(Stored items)
▬▬▬▬▬▬▬▬▬▬

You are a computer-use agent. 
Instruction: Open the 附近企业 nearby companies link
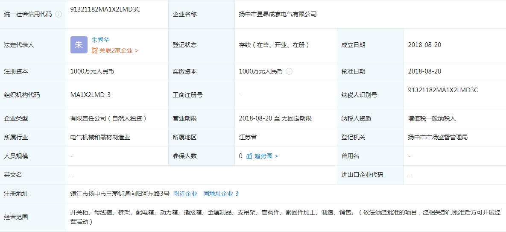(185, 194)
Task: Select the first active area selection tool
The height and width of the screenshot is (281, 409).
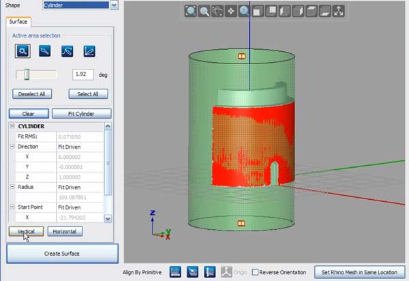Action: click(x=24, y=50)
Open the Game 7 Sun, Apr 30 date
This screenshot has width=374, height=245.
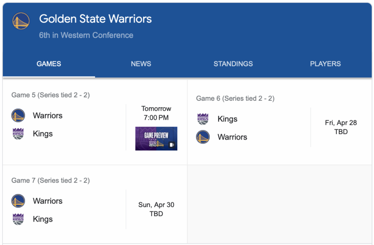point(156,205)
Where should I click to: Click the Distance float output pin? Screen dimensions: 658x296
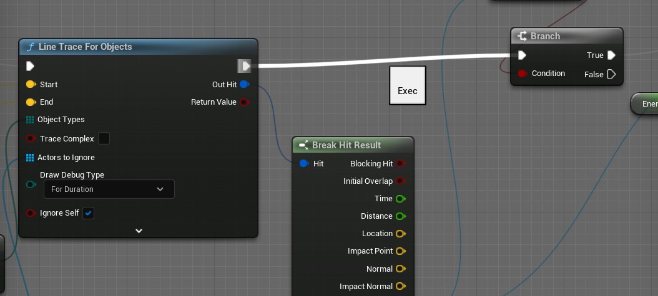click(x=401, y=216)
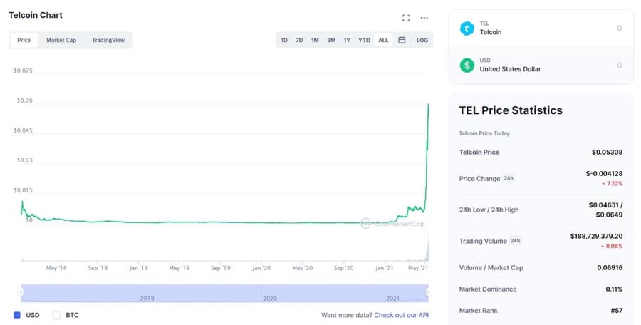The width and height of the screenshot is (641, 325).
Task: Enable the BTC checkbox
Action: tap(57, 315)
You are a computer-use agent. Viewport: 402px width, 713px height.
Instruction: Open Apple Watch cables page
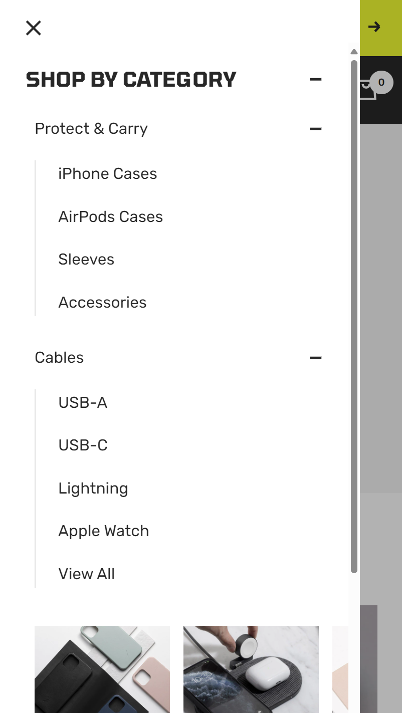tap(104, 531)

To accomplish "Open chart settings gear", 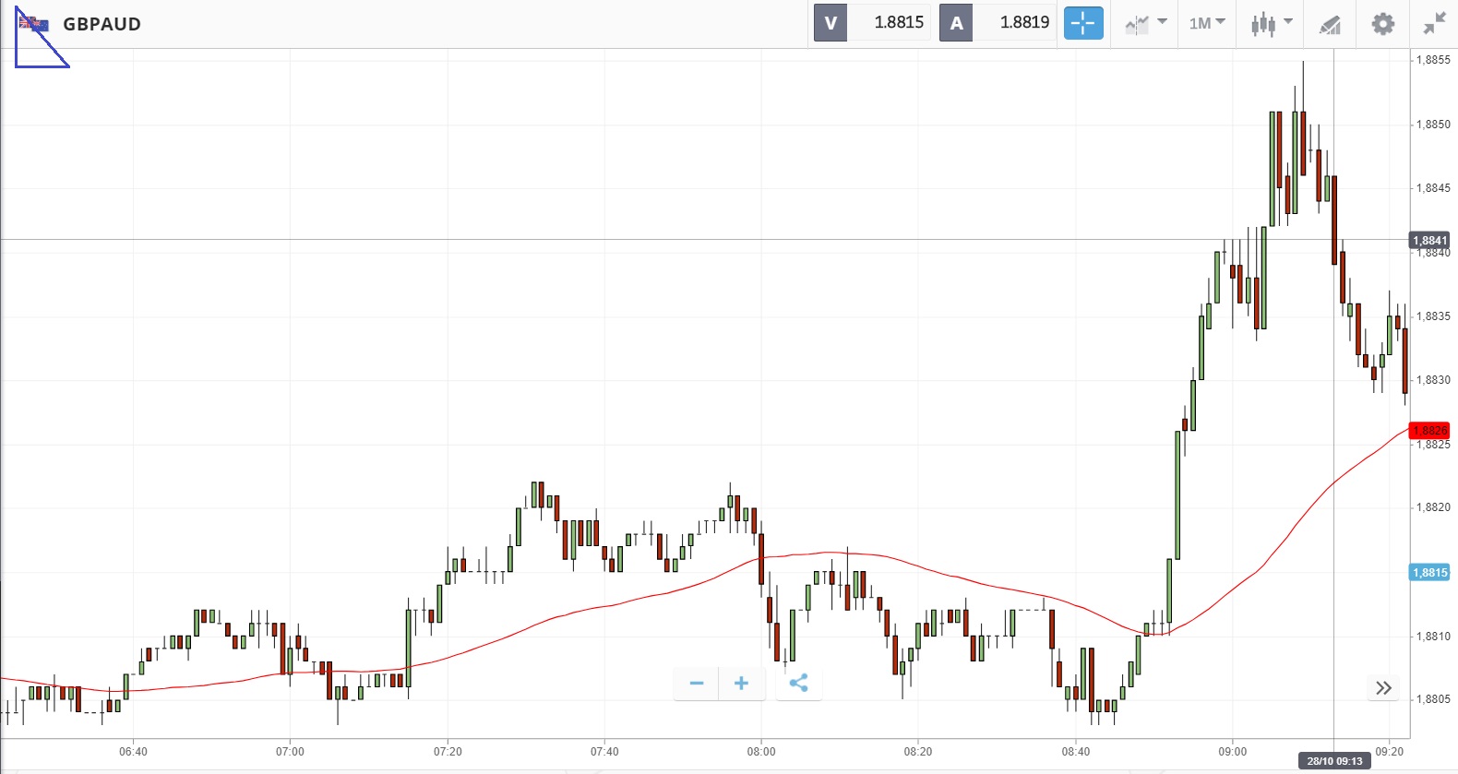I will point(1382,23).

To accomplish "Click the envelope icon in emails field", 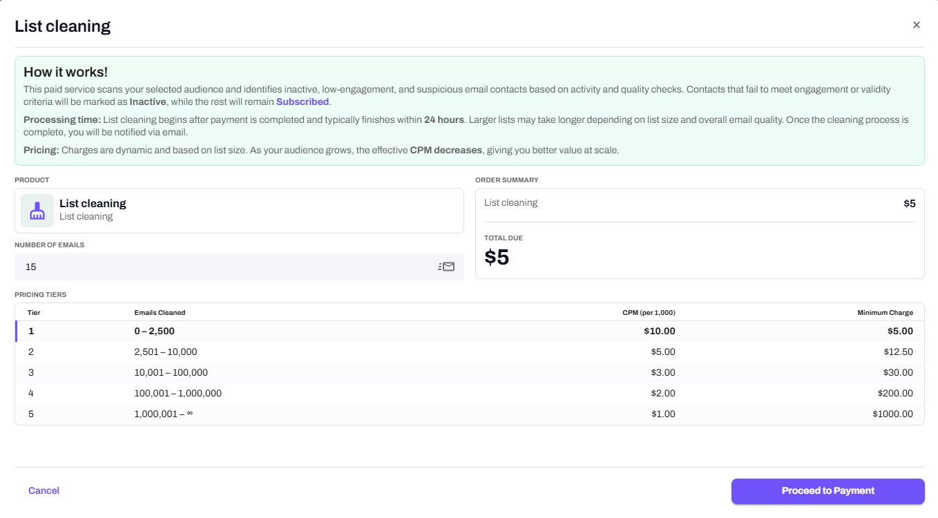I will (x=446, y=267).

▬▬▬▬▬▬▬▬▬▬

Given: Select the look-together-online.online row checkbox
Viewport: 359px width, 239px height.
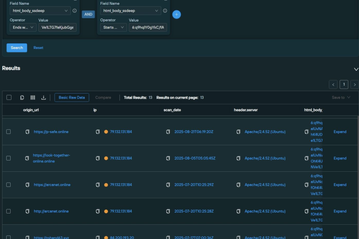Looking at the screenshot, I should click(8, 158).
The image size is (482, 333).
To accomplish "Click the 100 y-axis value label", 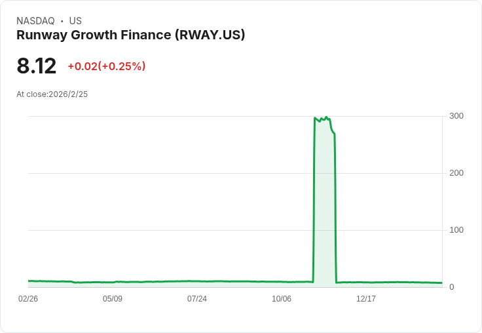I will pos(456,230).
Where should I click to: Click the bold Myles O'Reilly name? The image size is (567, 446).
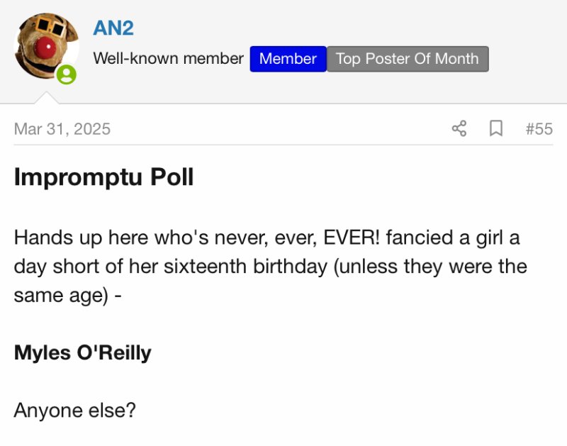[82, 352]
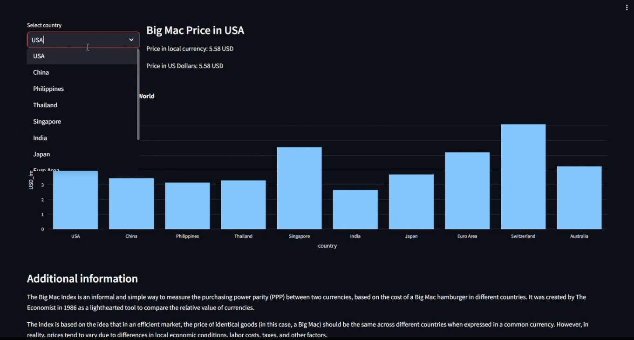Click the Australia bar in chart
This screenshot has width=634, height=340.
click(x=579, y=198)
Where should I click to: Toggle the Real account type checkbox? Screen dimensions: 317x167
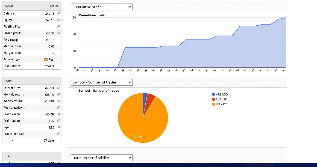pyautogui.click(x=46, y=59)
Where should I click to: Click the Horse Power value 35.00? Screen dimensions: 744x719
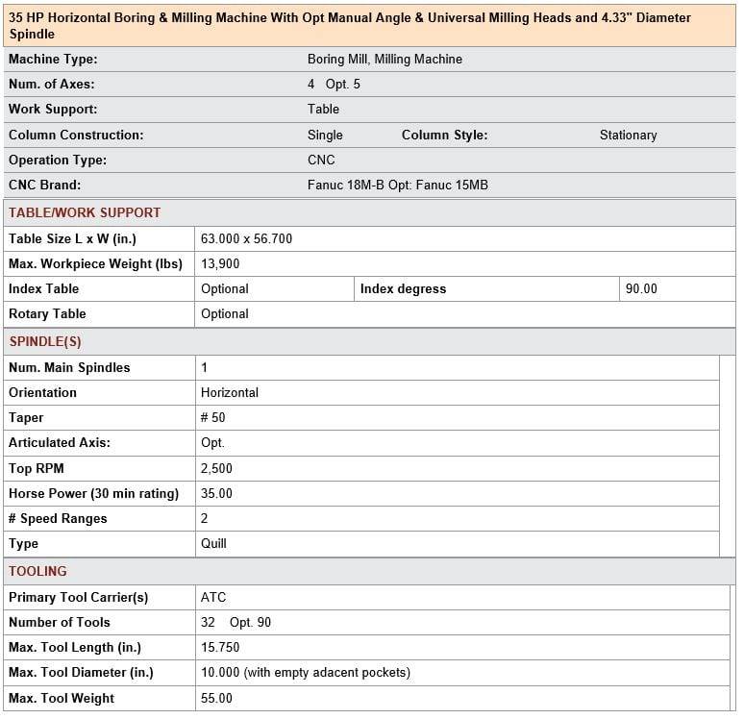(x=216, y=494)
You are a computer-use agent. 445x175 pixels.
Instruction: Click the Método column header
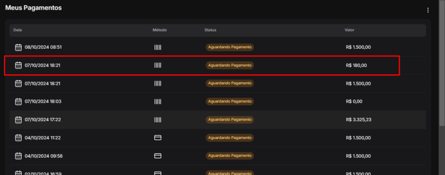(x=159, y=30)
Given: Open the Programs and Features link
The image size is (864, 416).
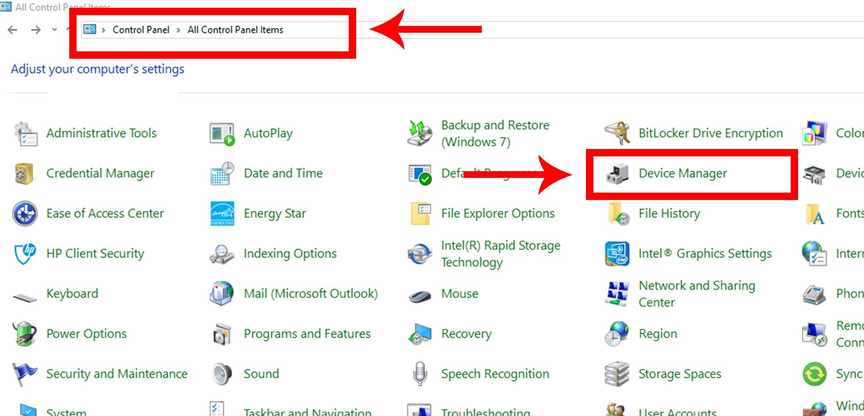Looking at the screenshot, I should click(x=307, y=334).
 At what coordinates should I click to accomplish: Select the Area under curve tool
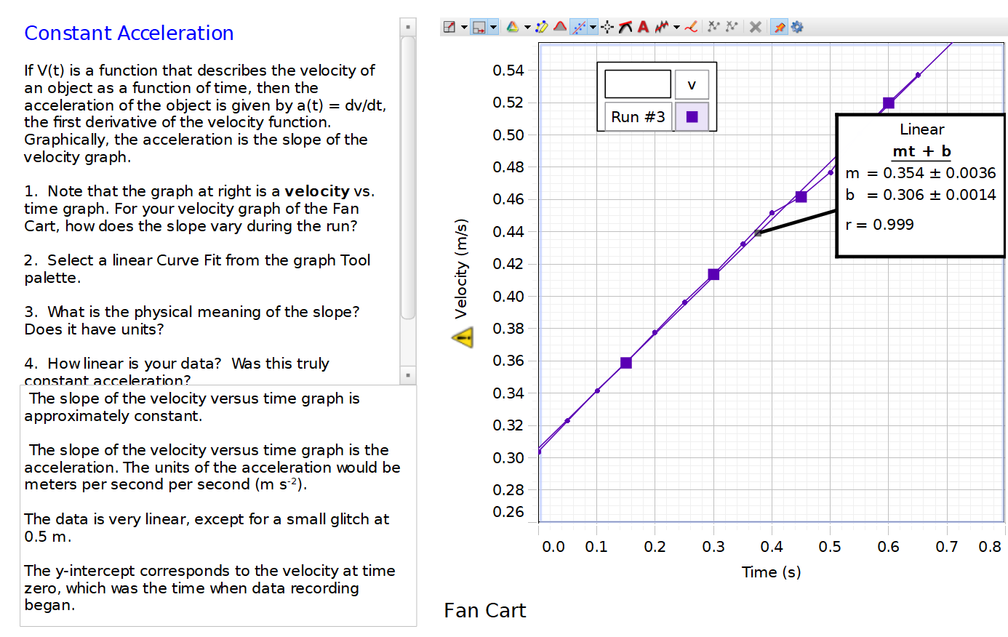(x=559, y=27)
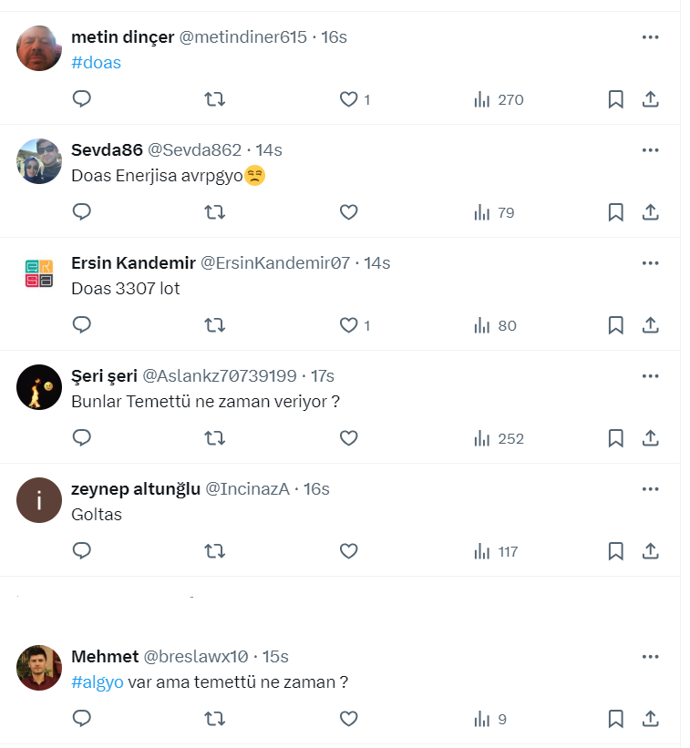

▬▬▬▬▬▬▬▬▬▬

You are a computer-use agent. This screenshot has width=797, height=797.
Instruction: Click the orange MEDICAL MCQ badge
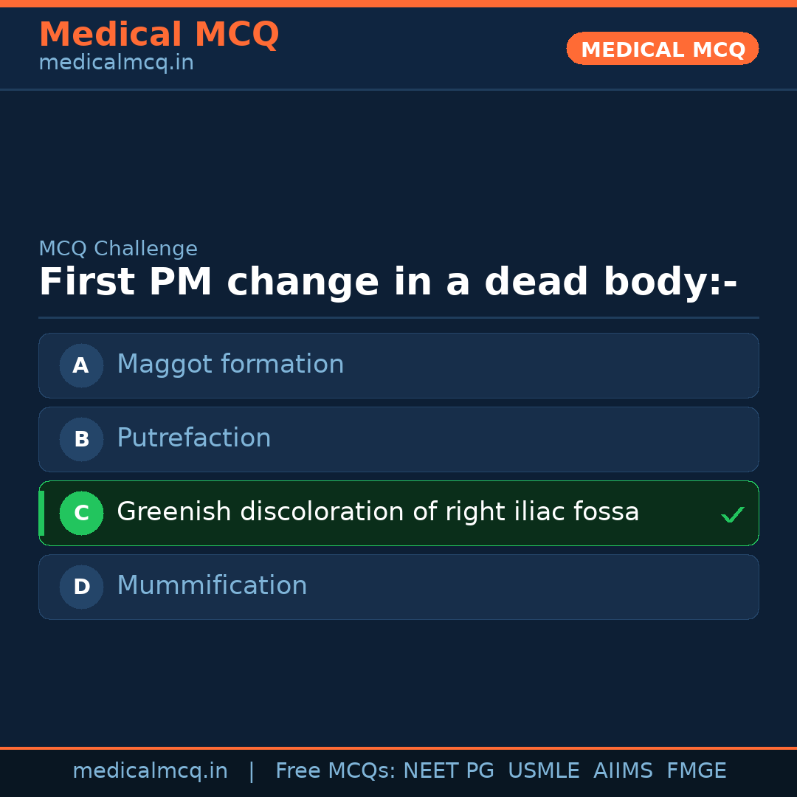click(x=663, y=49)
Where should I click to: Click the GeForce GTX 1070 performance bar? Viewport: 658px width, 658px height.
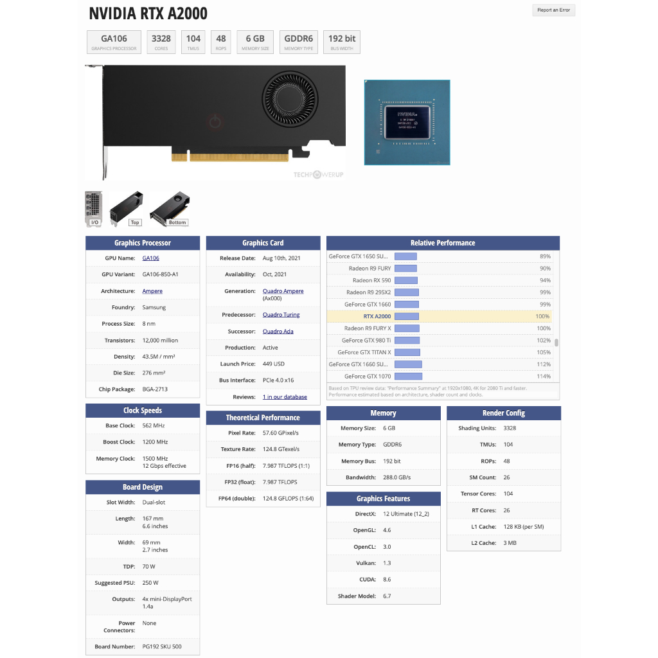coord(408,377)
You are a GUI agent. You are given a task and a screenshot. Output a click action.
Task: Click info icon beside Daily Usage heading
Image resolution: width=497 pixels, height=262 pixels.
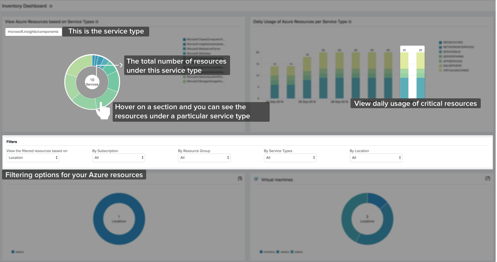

▬▬▬▬▬▬▬▬▬▬

Your goal ▸ Check each line of the entries above, and show every one holding the word "agent".

Reply to the exercise ▸
You are a computer-use agent. 
You are a computer-use agent. Viewport: 402px width, 713px height.
You are a computer-use agent. 445x175 pixels.
You are a computer-use agent. This screenshot has width=797, height=797.
You are a GUI agent. You are given a task and a screenshot. Output a click action.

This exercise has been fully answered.